Aslında, “yok”tan bir kez kurtulunca, artık varlık sahnesine girilir, çünkü sıfır noktasından herhangi bir ayrılış, 1’e doğru atılmış ilk adım olduğundan “var” yani 1 kabul edilmektedir. Hiçbir şeyin olmamasına “yok” yani sıfır denir. Sıfırın altı, yani yokun daha yoku bulunamaz ama varın daha varı bulunabilir. Çünkü sıfırdan kurtulduktan sonra artık adem (yokluk) mevcut değildir. Önemli olan sıfırdan kurtulmaktır. Bu nedenle sıfırla 1 arası da 1 sayılır. Zaten yaşı sorulan kişi, bitirdiği yaşı değil de içinde olduğu yaşı söylemez mi?. Bitenin ne hükmü var?
Hayata bu bağlamda bakıldığında, yokluğa karşı yapılan her hamlenin, varlığa dâhil edilmesi gerçeği ile karşı karşıya kalınır. Bütün mesele, varlık içerisindeki sıralamadan ibaret.. “Yok” olmadıktan sonra daha az “var”, daha çok “var” tabir edilir. Tıpkı karanlığa meydan okuyan, aydınlatmanın en küçük mümessili mum ışığıyla, en büyük olan güneşin münasebeti gibi.. Karanlığa karşı, mum da güneş de aynı safta yer alır, karanlığın ise dostu yoktur..

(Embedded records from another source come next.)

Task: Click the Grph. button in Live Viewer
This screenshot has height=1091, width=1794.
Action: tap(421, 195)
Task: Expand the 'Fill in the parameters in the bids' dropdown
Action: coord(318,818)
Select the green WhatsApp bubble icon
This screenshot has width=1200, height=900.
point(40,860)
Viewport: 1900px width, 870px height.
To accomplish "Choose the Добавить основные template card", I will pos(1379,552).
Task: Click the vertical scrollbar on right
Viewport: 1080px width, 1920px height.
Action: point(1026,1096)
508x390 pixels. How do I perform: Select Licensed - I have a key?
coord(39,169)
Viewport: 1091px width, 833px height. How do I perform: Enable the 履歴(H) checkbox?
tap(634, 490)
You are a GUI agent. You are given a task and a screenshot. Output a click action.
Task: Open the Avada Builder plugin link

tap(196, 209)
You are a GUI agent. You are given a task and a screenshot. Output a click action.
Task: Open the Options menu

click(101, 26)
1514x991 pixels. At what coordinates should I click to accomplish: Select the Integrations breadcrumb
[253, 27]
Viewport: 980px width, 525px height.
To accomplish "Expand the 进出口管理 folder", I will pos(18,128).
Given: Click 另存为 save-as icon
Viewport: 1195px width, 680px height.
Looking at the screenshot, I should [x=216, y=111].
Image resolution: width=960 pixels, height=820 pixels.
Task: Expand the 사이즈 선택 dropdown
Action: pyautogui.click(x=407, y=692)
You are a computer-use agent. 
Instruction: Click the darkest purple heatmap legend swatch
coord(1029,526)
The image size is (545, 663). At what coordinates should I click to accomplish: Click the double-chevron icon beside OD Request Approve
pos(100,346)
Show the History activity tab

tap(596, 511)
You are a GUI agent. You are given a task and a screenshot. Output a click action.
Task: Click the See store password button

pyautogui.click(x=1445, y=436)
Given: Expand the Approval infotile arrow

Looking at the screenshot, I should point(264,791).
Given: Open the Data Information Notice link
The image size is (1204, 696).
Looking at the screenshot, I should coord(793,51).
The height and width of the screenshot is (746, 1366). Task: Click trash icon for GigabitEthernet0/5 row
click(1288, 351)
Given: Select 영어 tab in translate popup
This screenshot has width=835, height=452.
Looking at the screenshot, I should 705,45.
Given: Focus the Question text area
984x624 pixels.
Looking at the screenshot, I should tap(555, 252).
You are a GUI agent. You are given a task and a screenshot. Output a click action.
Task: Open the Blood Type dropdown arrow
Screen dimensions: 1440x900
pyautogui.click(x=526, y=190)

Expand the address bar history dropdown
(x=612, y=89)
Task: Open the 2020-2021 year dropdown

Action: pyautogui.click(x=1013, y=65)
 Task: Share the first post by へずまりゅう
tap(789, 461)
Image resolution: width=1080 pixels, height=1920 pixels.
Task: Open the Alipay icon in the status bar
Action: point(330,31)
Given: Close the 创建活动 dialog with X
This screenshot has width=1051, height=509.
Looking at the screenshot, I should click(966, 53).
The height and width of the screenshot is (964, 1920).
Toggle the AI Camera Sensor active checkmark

Olumsuzluk sıfır, müspet olma 1 kabul edilirse, sıfırın dışındaki her şeyi 1’in içinde gören bir mizaç, bardağın boş tarafına iltifat edecek vakti bulamayıp daima dolu tarafıyla ilgilenecektir. Aksine, yani bardağın boş tarafına bakan bir anlayış, sıfıra yaklaştığından yani “yok olmaya namzet olduğundan, ademe mahkumiyetin remzi (işareti) haline gelir ki bu durum dünya görüşümüze taban tabana zıttır.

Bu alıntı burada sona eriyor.